• [Exercise requirements] Report each line of the records below that uses the word "agent".

• [Exercise materials]
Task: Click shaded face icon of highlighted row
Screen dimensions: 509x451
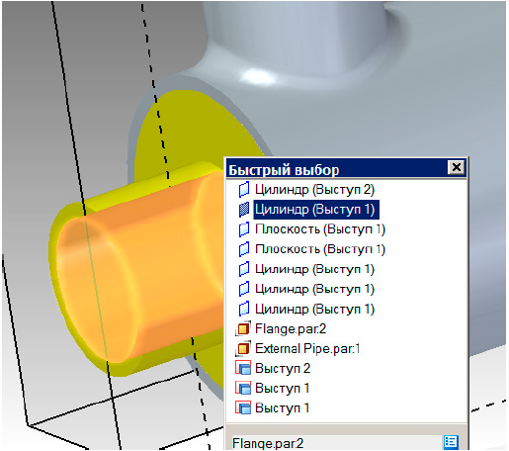Action: click(244, 210)
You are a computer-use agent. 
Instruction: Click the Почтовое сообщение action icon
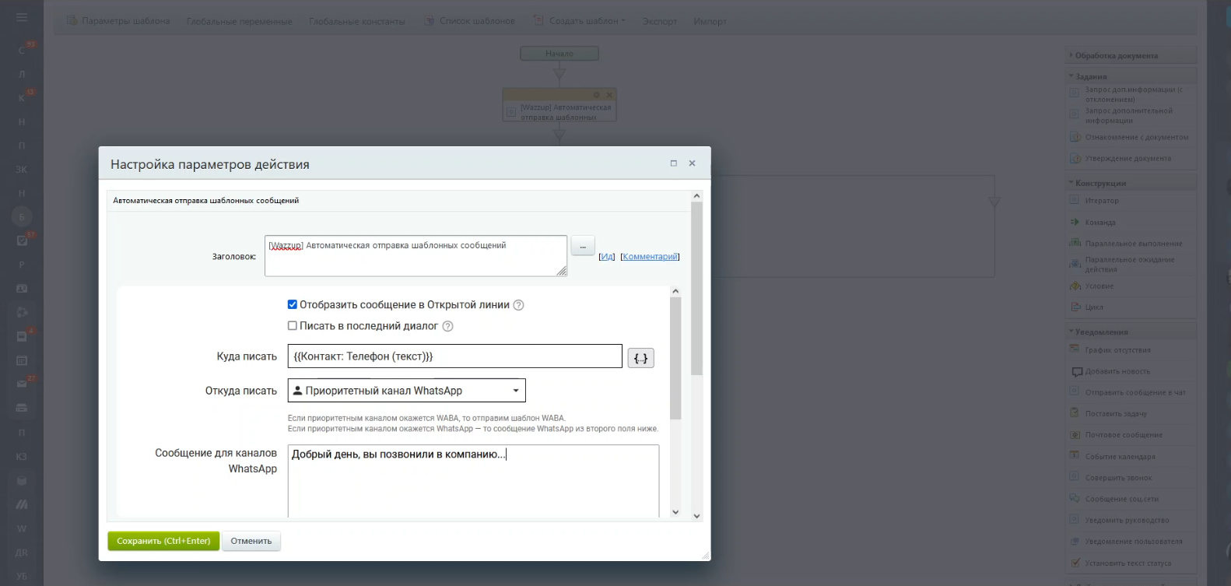[1075, 434]
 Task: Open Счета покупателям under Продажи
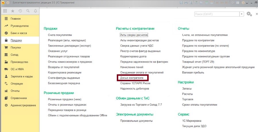60,35
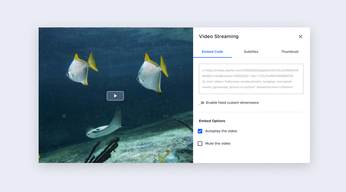This screenshot has height=192, width=346.
Task: Click the 'Autoplay the video' label text
Action: click(221, 131)
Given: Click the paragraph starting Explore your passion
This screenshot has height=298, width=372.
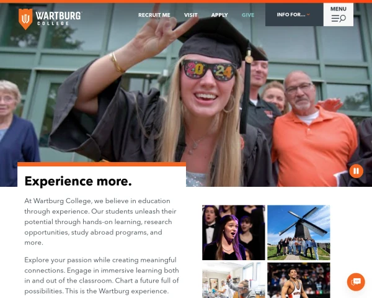Looking at the screenshot, I should 102,275.
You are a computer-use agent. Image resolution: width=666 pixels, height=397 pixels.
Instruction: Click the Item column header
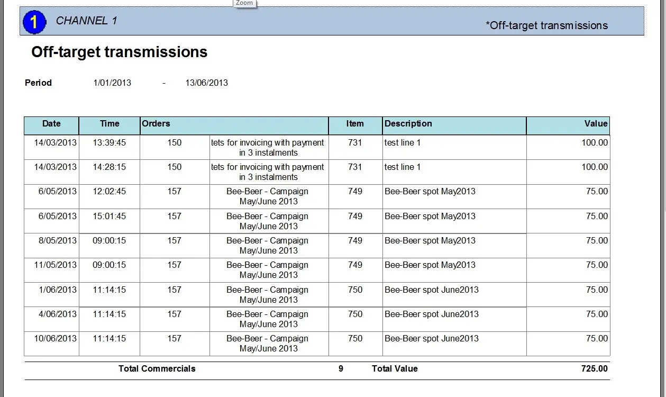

• [Written response]
You are a computer-use agent. 
You are a computer-use agent. Image resolution: width=666 pixels, height=397 pixels.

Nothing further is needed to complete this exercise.